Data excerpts
◇ ◇ ◇ ◇ ◇ ◇ ◇

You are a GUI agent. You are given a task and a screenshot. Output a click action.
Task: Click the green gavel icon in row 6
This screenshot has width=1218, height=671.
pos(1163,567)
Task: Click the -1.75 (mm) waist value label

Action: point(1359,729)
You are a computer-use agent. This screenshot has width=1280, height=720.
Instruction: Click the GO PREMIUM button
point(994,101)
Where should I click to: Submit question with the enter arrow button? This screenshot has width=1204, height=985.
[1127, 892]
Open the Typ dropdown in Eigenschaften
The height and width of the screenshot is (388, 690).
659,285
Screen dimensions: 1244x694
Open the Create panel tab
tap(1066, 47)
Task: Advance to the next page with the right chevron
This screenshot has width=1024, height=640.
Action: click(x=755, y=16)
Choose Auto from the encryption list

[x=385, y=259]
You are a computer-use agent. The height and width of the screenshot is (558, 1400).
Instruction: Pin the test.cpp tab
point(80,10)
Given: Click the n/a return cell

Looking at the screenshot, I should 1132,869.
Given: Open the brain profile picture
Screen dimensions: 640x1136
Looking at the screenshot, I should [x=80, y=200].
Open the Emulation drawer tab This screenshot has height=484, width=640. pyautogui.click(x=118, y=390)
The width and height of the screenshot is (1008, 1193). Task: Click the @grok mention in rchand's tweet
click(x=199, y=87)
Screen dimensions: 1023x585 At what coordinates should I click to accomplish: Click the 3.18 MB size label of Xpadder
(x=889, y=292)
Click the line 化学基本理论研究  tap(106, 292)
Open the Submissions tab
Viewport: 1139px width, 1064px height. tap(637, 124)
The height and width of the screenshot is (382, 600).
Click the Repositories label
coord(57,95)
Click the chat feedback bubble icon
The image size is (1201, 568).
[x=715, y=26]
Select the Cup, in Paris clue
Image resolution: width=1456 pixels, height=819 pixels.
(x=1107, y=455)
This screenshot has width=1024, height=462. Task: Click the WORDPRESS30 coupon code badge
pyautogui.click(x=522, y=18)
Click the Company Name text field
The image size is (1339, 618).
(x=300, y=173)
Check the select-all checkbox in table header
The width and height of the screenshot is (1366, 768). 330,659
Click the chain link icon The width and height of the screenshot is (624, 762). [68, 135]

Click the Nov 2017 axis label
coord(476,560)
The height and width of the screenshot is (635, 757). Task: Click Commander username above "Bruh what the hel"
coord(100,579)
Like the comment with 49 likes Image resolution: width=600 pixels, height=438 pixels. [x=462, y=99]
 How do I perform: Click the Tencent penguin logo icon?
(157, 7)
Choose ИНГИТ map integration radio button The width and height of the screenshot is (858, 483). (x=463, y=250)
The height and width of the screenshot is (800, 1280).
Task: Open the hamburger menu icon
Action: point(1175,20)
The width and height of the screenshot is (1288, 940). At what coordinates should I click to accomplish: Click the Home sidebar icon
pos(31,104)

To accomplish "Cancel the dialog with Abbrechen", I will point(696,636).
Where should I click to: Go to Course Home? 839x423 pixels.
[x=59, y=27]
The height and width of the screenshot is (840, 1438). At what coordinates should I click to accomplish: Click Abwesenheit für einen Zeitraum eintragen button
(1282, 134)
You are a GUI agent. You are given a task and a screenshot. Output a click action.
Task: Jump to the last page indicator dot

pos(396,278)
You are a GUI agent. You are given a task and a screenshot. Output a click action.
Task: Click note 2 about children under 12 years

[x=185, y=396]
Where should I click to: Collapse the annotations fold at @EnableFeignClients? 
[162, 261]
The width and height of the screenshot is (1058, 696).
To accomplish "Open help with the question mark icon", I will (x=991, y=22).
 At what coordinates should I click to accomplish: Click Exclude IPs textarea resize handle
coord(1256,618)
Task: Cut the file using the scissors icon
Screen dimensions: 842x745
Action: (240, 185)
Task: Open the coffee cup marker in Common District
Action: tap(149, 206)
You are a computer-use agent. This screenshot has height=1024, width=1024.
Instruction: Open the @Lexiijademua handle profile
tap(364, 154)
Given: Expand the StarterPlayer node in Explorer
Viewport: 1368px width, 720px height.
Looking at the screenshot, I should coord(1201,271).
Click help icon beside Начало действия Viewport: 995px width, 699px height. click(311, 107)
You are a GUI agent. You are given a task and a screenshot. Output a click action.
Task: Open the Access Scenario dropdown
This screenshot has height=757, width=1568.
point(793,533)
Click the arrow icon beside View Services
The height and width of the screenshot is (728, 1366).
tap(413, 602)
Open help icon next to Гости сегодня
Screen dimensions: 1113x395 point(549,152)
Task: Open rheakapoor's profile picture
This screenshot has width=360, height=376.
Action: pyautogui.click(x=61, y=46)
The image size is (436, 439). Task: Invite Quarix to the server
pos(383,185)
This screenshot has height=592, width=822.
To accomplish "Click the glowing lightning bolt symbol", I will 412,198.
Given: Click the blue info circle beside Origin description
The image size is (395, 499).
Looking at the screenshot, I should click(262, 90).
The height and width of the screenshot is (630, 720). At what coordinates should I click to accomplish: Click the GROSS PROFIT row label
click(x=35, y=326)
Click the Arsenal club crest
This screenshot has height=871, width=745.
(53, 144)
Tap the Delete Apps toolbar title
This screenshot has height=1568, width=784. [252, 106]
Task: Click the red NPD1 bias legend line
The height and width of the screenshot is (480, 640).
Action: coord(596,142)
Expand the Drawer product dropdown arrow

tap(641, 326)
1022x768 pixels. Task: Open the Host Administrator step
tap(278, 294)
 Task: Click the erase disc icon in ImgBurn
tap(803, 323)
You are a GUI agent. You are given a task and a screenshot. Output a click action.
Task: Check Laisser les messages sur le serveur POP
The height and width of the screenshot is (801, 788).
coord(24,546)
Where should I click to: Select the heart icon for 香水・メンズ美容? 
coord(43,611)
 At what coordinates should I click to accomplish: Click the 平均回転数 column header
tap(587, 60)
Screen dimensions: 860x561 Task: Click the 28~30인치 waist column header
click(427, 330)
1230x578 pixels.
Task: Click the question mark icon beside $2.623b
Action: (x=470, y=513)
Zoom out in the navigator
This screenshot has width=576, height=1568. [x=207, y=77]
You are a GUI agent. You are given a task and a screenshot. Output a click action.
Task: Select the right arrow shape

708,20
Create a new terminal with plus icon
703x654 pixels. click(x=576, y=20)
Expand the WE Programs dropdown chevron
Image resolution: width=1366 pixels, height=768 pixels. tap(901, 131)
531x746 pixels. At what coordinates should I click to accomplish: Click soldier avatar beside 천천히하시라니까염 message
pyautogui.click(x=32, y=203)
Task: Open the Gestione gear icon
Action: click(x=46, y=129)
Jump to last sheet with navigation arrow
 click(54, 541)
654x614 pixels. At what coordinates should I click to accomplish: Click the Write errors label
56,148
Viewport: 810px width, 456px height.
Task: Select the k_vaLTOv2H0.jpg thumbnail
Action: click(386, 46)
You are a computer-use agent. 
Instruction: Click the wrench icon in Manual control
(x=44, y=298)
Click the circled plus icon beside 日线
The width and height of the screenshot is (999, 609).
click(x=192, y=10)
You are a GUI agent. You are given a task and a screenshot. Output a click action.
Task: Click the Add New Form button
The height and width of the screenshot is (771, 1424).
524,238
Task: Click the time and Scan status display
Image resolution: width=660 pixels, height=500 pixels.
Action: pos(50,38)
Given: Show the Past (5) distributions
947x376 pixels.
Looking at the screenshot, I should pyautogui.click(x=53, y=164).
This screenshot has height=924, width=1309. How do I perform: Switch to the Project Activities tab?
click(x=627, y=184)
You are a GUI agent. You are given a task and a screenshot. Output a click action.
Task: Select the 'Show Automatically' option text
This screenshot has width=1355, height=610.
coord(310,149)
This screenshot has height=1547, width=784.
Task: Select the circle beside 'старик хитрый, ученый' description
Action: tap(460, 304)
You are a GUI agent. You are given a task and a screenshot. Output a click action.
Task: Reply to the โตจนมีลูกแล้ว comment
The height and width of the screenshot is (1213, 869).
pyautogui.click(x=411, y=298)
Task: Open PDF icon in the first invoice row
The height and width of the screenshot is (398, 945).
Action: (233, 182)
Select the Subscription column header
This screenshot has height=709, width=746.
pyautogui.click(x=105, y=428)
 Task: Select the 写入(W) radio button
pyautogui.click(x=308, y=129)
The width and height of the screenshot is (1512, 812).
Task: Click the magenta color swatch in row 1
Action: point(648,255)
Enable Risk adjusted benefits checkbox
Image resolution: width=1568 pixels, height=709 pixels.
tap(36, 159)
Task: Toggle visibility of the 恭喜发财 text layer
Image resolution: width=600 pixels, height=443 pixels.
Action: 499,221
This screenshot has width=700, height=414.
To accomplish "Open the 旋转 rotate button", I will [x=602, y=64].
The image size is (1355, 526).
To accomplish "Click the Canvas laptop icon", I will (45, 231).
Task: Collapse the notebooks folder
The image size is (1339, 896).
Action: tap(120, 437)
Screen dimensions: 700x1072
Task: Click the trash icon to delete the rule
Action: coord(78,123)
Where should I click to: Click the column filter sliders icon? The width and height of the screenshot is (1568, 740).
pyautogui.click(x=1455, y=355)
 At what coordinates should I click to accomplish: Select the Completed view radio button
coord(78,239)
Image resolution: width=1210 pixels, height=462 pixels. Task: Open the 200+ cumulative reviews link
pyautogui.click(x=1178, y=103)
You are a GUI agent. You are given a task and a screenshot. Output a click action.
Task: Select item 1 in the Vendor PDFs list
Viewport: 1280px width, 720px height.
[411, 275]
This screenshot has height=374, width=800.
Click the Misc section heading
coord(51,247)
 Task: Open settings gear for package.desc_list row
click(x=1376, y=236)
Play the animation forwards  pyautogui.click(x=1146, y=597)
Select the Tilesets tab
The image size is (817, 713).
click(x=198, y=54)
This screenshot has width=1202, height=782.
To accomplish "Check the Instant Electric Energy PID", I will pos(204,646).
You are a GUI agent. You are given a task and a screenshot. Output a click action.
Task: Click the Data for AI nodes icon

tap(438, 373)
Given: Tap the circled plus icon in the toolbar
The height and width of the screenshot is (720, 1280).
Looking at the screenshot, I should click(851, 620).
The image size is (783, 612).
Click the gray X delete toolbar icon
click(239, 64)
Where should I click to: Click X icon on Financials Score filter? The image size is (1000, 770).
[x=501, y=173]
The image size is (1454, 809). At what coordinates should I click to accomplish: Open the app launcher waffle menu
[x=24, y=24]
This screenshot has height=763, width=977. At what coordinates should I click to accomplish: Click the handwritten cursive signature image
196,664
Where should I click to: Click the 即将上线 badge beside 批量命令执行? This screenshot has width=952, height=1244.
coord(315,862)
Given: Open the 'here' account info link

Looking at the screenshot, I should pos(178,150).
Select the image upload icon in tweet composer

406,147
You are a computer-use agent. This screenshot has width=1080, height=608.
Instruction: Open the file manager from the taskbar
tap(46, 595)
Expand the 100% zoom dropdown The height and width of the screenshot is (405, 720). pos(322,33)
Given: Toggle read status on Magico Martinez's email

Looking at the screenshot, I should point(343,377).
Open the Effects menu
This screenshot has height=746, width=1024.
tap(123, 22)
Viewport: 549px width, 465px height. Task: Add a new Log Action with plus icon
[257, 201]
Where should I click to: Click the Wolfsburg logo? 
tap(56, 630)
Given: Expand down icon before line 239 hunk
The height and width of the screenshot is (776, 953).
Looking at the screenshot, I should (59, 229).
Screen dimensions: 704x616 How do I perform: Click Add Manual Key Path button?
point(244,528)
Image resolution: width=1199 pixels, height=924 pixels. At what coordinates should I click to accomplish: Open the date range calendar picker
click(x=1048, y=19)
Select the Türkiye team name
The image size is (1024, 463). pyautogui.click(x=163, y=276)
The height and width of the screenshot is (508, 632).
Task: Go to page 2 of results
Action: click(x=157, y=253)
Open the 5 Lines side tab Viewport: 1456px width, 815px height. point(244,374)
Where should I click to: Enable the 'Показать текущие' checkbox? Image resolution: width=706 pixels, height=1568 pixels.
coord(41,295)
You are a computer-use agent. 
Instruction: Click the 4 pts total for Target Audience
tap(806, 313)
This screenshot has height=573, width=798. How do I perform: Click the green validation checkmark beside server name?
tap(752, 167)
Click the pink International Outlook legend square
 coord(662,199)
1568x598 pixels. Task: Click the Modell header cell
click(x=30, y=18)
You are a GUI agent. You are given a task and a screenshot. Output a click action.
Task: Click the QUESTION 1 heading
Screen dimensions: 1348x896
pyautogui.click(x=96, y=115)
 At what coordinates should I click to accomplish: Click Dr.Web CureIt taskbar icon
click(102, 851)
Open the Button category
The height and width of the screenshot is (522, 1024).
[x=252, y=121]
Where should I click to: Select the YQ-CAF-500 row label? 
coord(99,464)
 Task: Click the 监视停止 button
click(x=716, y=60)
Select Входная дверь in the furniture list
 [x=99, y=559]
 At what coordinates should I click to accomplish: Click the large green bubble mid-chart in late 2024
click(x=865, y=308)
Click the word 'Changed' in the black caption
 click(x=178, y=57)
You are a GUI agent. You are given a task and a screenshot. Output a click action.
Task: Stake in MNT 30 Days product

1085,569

◇ ◇ ◇ ◇ ◇ ◇ ◇

Task description
Only those lines running from the one containing "Where should I click to: Select the YQ-CAF-500" through the last line of the data above are to be copied, exactly, with both ends included.

Your response
Where should I click to: Select the YQ-CAF-500 row label? 
coord(99,464)
 Task: Click the 监视停止 button
click(x=716, y=60)
Select Входная дверь in the furniture list
 [x=99, y=559]
 At what coordinates should I click to accomplish: Click the large green bubble mid-chart in late 2024
click(x=865, y=308)
Click the word 'Changed' in the black caption
 click(x=178, y=57)
You are a GUI agent. You are given a task and a screenshot. Output a click action.
Task: Stake in MNT 30 Days product

1085,569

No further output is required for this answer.